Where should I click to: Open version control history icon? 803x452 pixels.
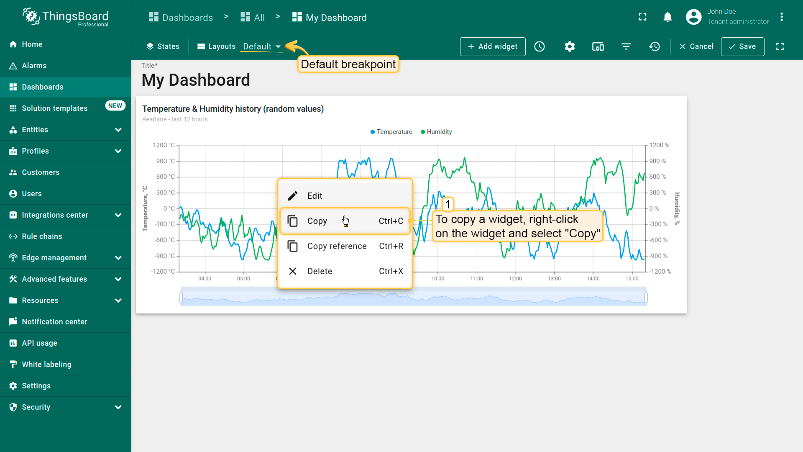(x=655, y=46)
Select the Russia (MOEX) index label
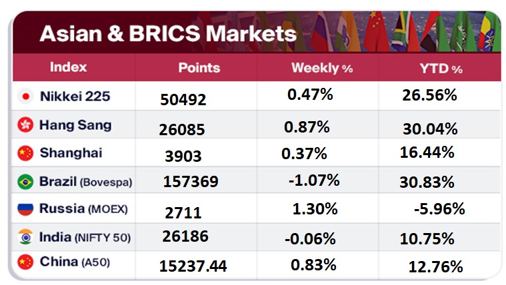 pyautogui.click(x=82, y=209)
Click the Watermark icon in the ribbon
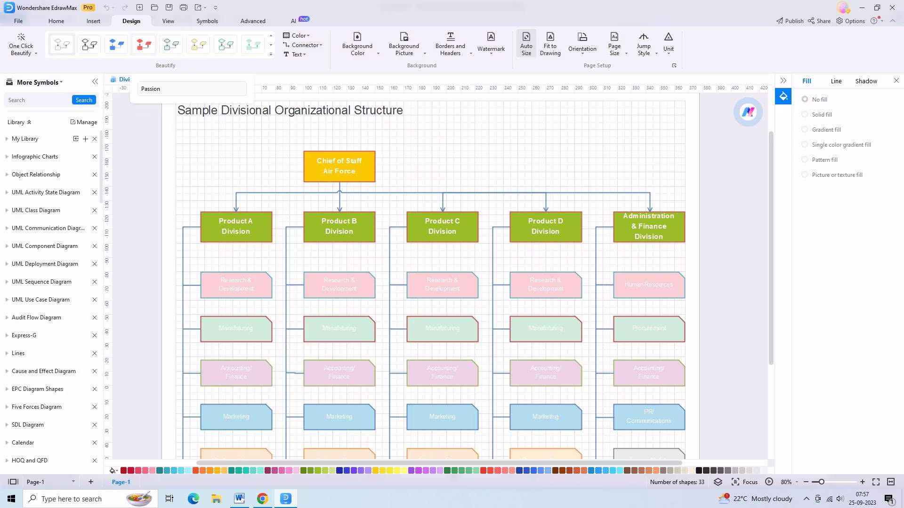Image resolution: width=904 pixels, height=508 pixels. click(x=491, y=37)
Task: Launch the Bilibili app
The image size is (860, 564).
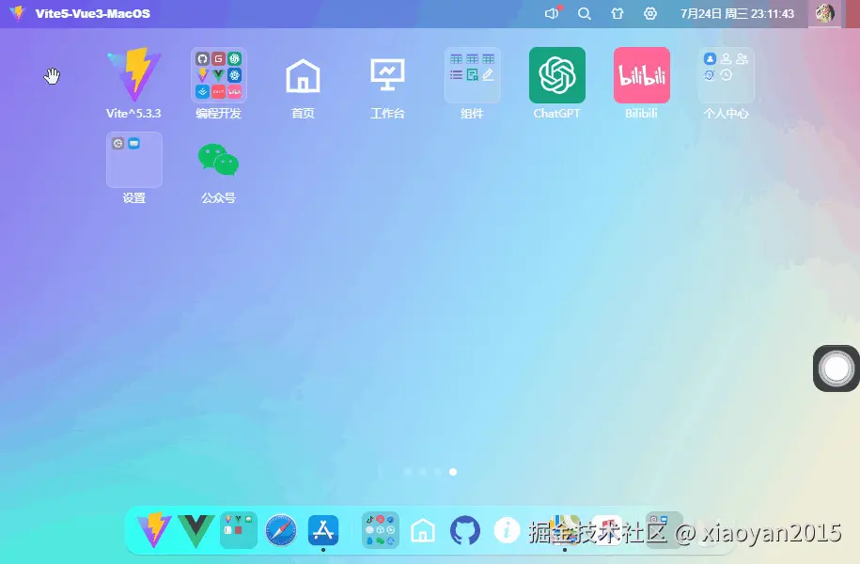Action: 641,75
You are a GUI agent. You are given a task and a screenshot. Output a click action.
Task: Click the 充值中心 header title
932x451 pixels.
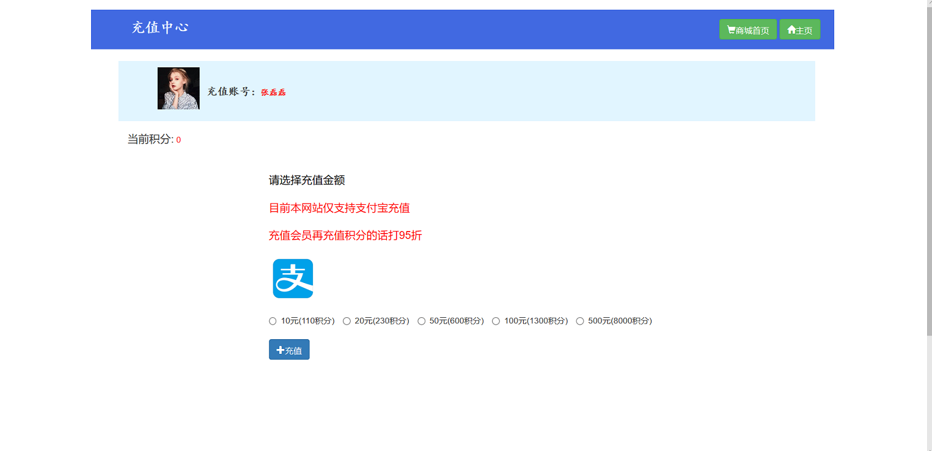(160, 28)
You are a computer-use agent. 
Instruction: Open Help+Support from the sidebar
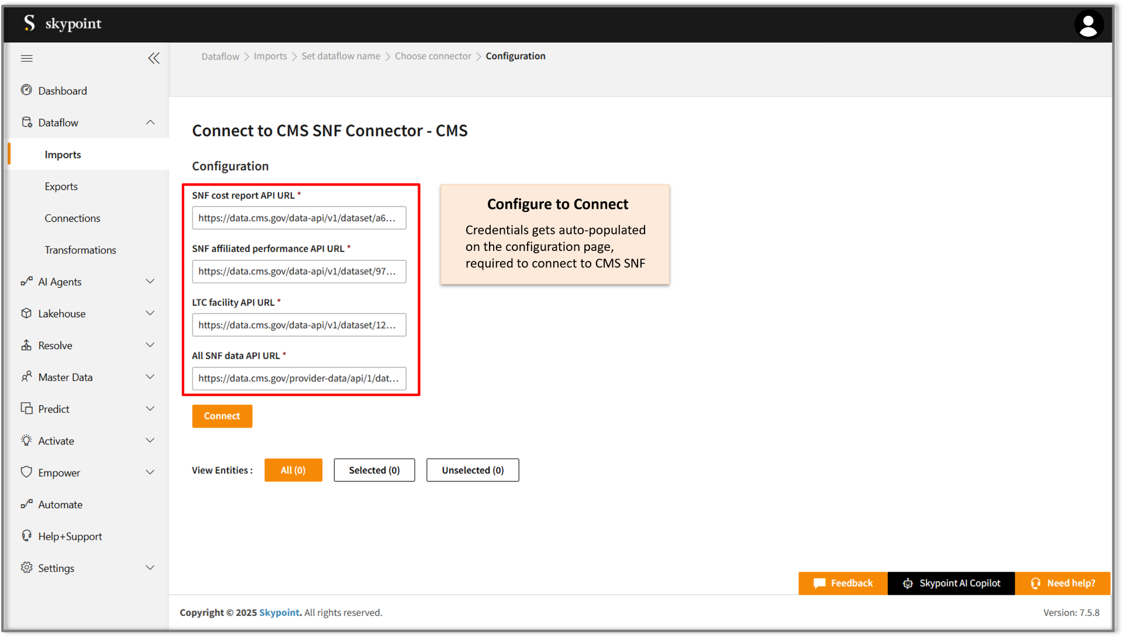[x=69, y=536]
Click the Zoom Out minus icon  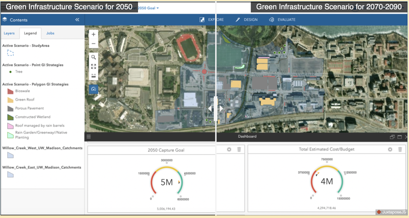click(94, 43)
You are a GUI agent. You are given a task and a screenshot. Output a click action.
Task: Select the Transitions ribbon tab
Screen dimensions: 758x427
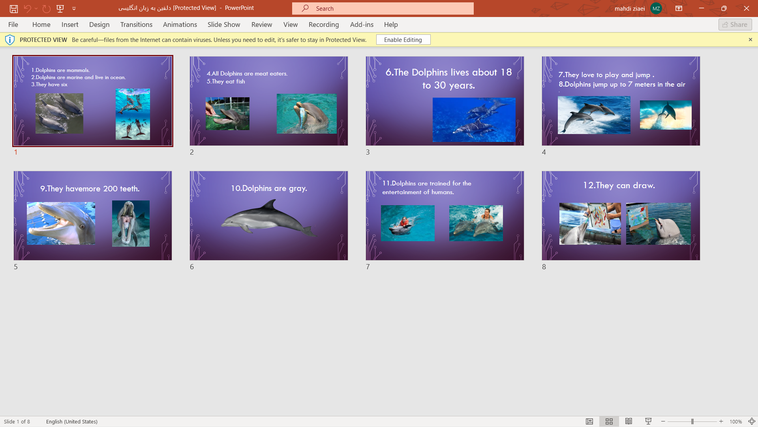click(x=136, y=25)
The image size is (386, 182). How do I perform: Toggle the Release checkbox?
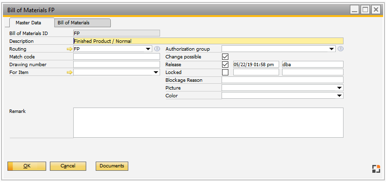point(225,65)
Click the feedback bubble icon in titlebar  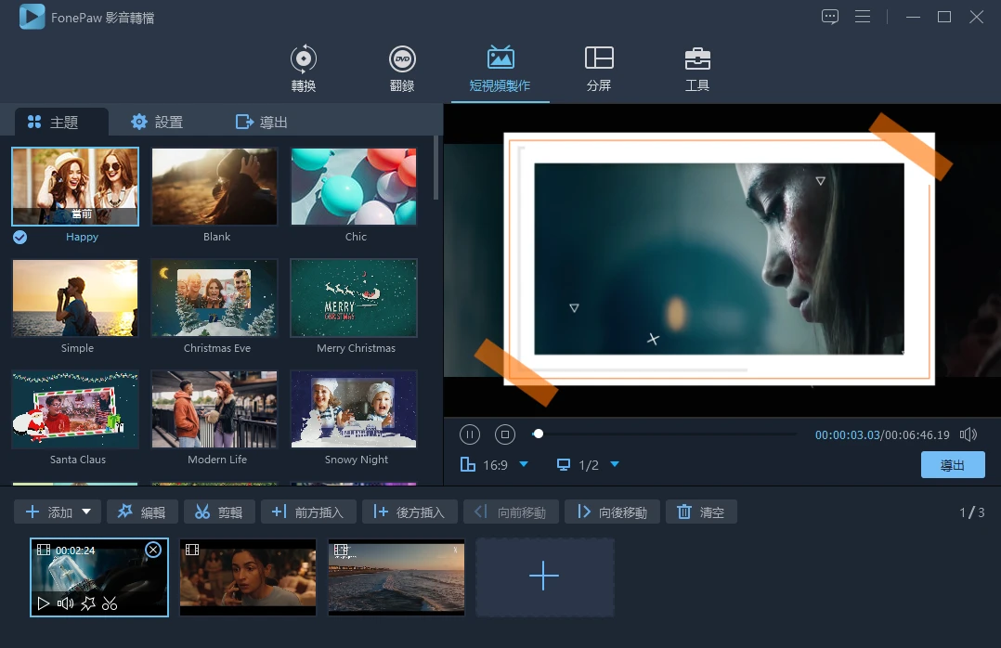tap(829, 16)
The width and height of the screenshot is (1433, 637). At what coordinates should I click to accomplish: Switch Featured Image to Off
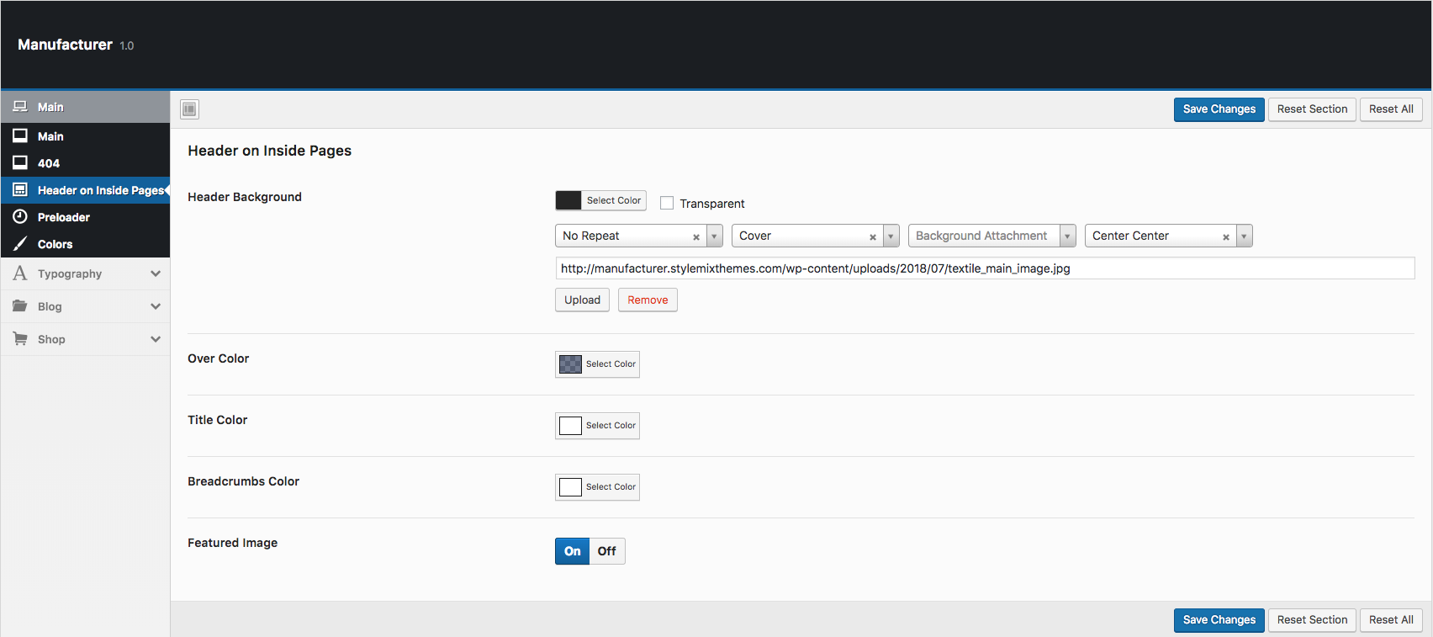coord(606,551)
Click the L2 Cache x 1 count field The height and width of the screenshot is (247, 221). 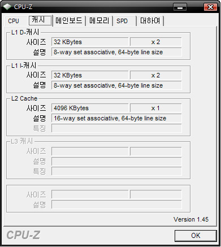click(x=156, y=108)
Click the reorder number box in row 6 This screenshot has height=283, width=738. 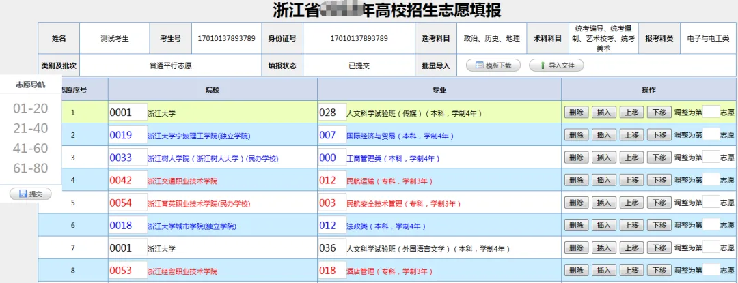[711, 225]
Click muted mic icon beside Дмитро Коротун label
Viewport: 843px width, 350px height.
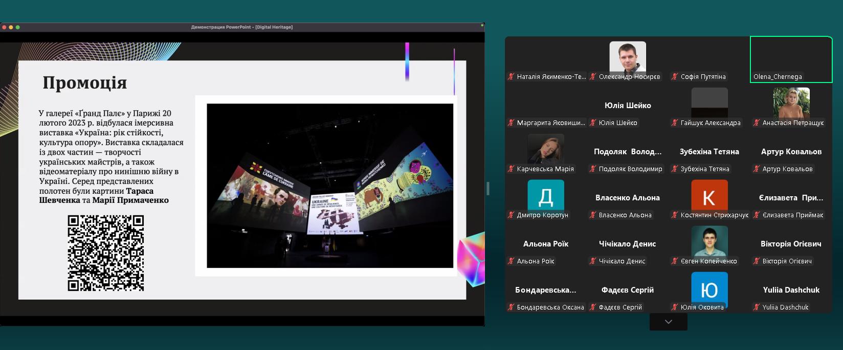pos(511,215)
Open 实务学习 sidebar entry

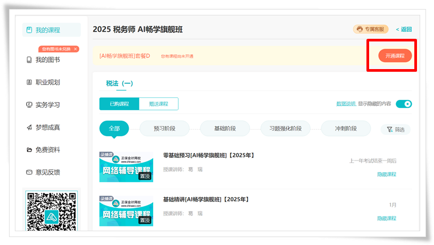[x=47, y=105]
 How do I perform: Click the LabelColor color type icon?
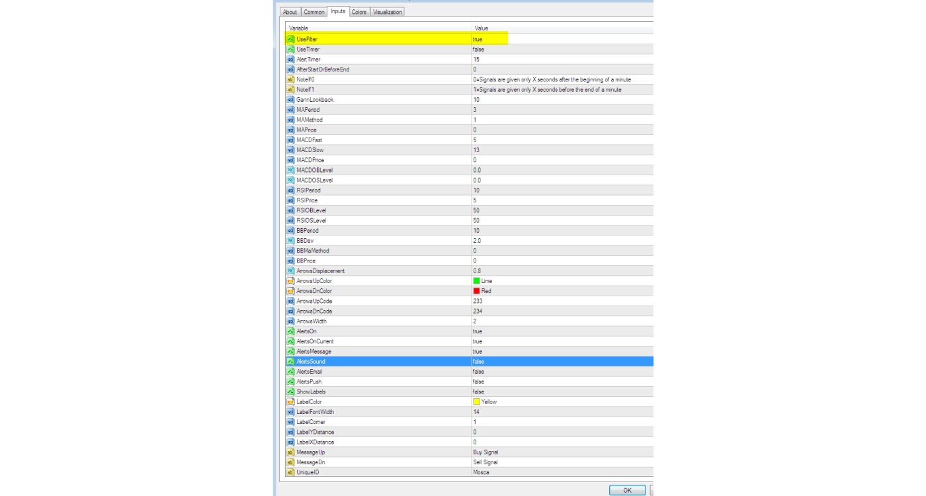pyautogui.click(x=290, y=402)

• _What to produce_: Lay out the records as a two-column CSV with the header text,answer and one row per record, starting at the line that has "Select the Russia (MOEX) index label" and ending after the line that has "Action: 641,75". Quote each field, turn line breaks into spaces, and leave the pictures out.

• _Solution to the problem_:
text,answer
"Select the Russia (MOEX) index label","pyautogui.click(x=82, y=209)"
"Click the Watermark icon in the ribbon","Image resolution: width=904 pixels, height=508 pixels. click(x=491, y=37)"
"Task: Launch the Bilibili app The image size is (860, 564).","Action: 641,75"